* Exercise: Whenever a line in the material below includes "pixels", copy that line.

* Material for the task:
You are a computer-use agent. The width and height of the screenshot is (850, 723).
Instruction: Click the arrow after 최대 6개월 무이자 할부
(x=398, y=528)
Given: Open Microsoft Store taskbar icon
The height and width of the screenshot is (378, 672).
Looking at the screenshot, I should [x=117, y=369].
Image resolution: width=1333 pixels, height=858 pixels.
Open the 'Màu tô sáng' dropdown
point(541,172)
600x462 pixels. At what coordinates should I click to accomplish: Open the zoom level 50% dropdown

* Solution to this exercise:
Image resolution: width=1333 pixels, height=858 pixels.
600x462 pixels. At what coordinates should I click to accomplish: Open the zoom level 50% dropdown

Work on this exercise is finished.